Peki Ya Sonra?


Peki ya sonra?

Karşılaştığı ilk zorlukta nedenlerini dahi düşünüp araştırmadan kabullenmeye yatkın, her geçen gün mücadele etmekten biraz daha uzaklaşan ve bir o kadar da umutsuz ve mutluluğa hasret bir toplum…

Elbette her daim bir yol gösterici arayan…

Peki ya her şeyi kendi kontrolü dışında bırakıp çıkar yolu için başkasından medet uman bir toplum, günün sonunda gerçekten de kendi istediklerine mi sahip olur, yoksa kendisine lütfedilene mi razı olur?

Siyasetin ve siyasetçinin had safhada ön plana çıktığı ülkelerde, şüphesiz ki bundan nemalanan kişiler de daha önce hiç görmedikleri (hatta belki de düşünemeyecekleri kadar bile) kendilerindeki bu yapay gücü her geçen gün çok daha fazla hissedecekler ve en nihayetinde bu gücün kendilerini zehirlediklerini dahi fark edemeyeceklerdir.

Siyasete ve siyasetçilere bu kadar büyük oranda misyon yükleyen toplumlar ise, kendilerindeki gücü kendi elleriyle bu yapıya teslim ederek aciz duruma düşecek ve en ufak bir çaresizlikte bu yapıdan medet umar pozisyonda kendilerini bularak adeta yardım dilenir hale geleceklerdir.

Siyasetin ve siyasetçilerin önem kazanmaya devam ettiği her an itibariyle de liyakatsiz yönetim gruplarının peydahlanarak kaçınılmaz şekilde artış göstermeye başlaması yine en nihayetinde toplumları aciz bırakacaktır.
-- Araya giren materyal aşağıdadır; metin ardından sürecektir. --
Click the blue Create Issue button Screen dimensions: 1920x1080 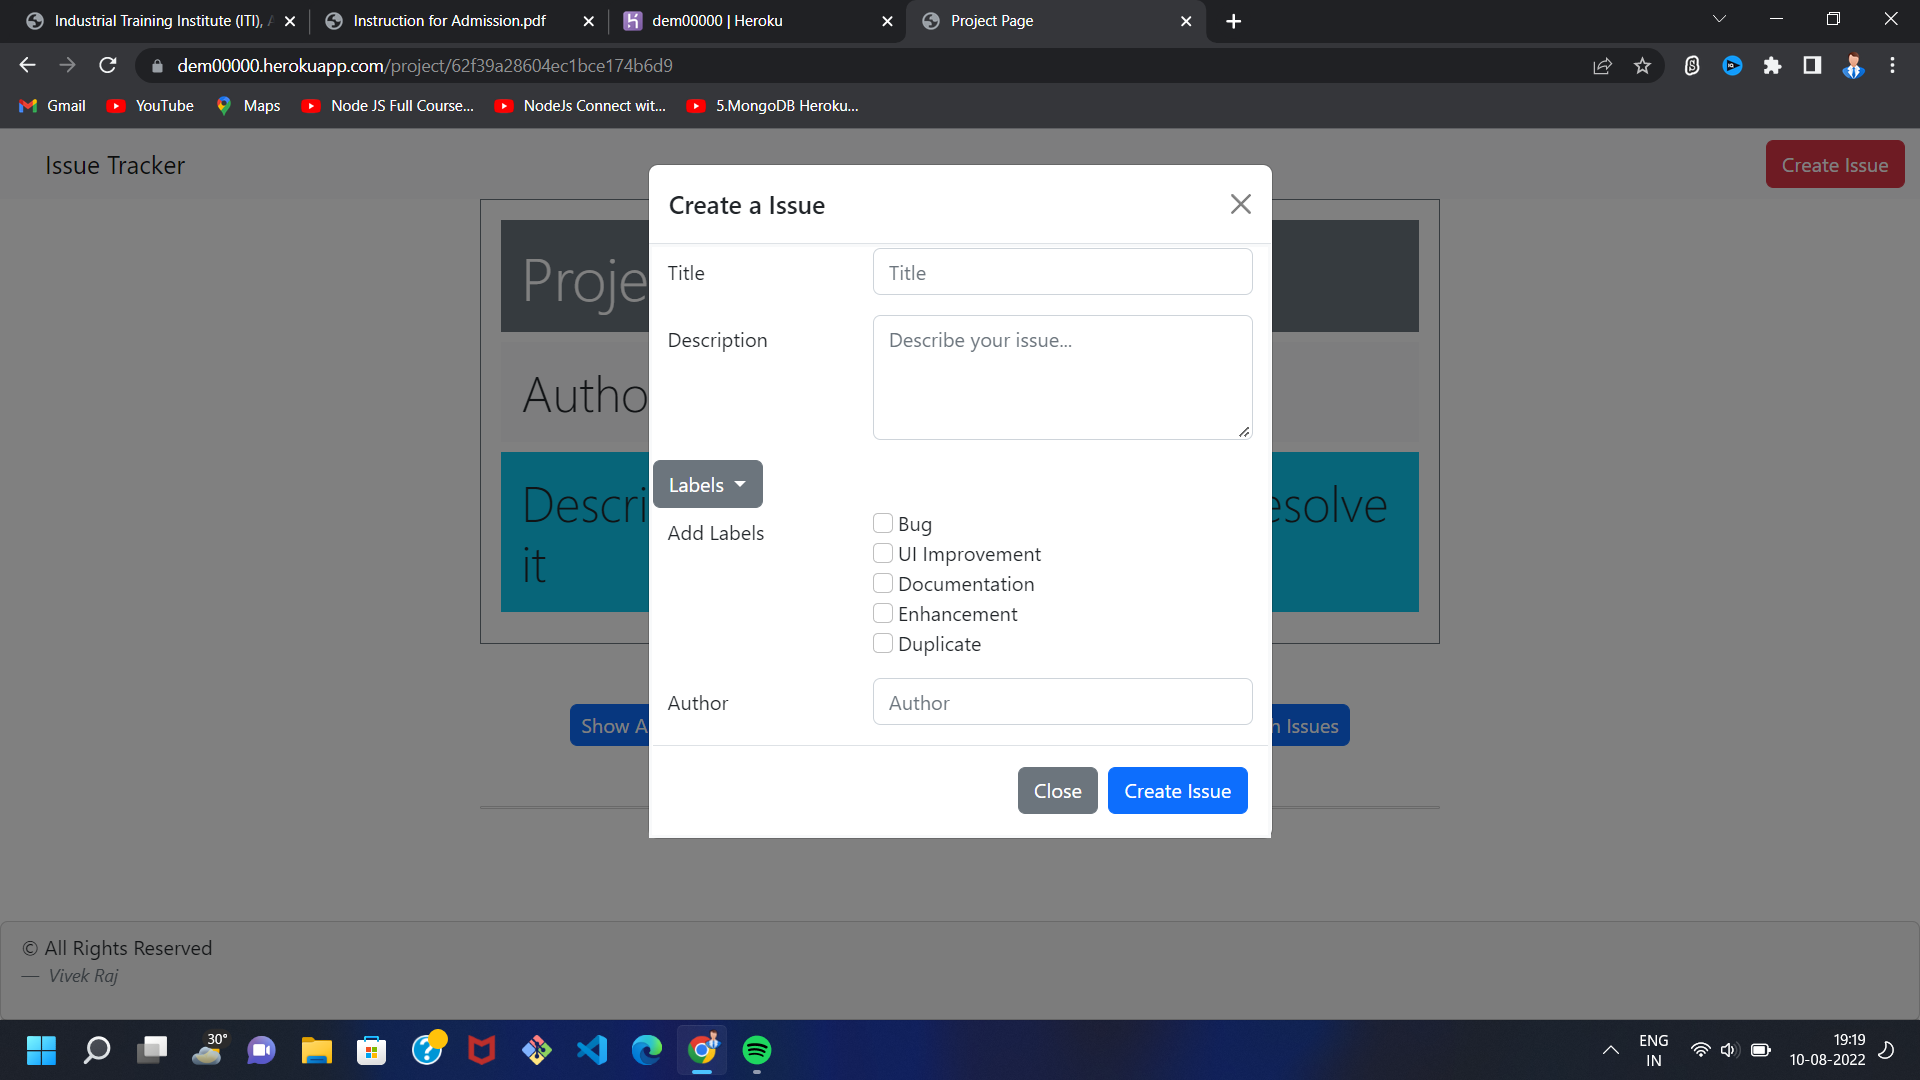[x=1177, y=790]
Bu aciziyet de huzursuzlukları ve düzen bozukluklarını beraberinde getirerek toplumda ayrışmalara, kutuplaşmalara sebebiyet verecek ve dolayısıyla da toplumun yaşam standartlarının çok daha gerilemesine neden olacaktır.

Özetle, bu nitelikte yaşamlarını sürdüren toplumların geleceği de kaçınılmaz olarak hüsranla sonuçlanacaktır.

Adil ve eşitlikçi bir yönetim anlayışını konu alan ve sosyalizme dair pek çok örnek barındıran Thomas More’un “Utopia” adlı eserinde; mülkiyet hakkının olmadığı, sosyal statüye yer verilmeden herkesin eşit sayıldığı, toplumu oluşturan bireylerin tamamının becerileri doğrultusunda toplum adına eşit sürelerde çalışarak üretim faaliyetlerinde bulunarak bütüne hizmet ettikleri, aile ve bir arada olma bilincinin ön planda yer aldığı toplantılarda kültürel ve sanatsal faaliyetlerle birlikte zaman geçirilmesinin teşvik edilerek paylaşımların arttırıldığı, kişisel yetenek ve merak unsurlarıyla birlikte bilimsel faaliyetlerin önem kazandığı ve bu çalışmaların kadın-erkek tüm bireyler tarafından desteklenerek toplumsal dayanışma içerisinde geçen bir hayat felsefesinin benimsendiği, herkesin rahatlıkla okuyup anlayabileceği ve uygulanabilir sade kanunlarla öz bir yasa çerçevesinde kuralların belirlendiği, idam veya hapis cezasının yerine kamu hizmetleriyle terbiye edilen bir ceza yönteminin uygulanarak bireylerin topluma kazandırılmasının hedeflendiği, gösteriş veya şatafattan uzak bir şekilde insanların birbirinden farklarının olmadığını gösterir nitelikte bir yaşam tarzının olduğu gibi daha pek çok hususu barındıran bütüncül bir yönetim anlayışı ve toplumsal bilinç üzerinde durulmaktadır.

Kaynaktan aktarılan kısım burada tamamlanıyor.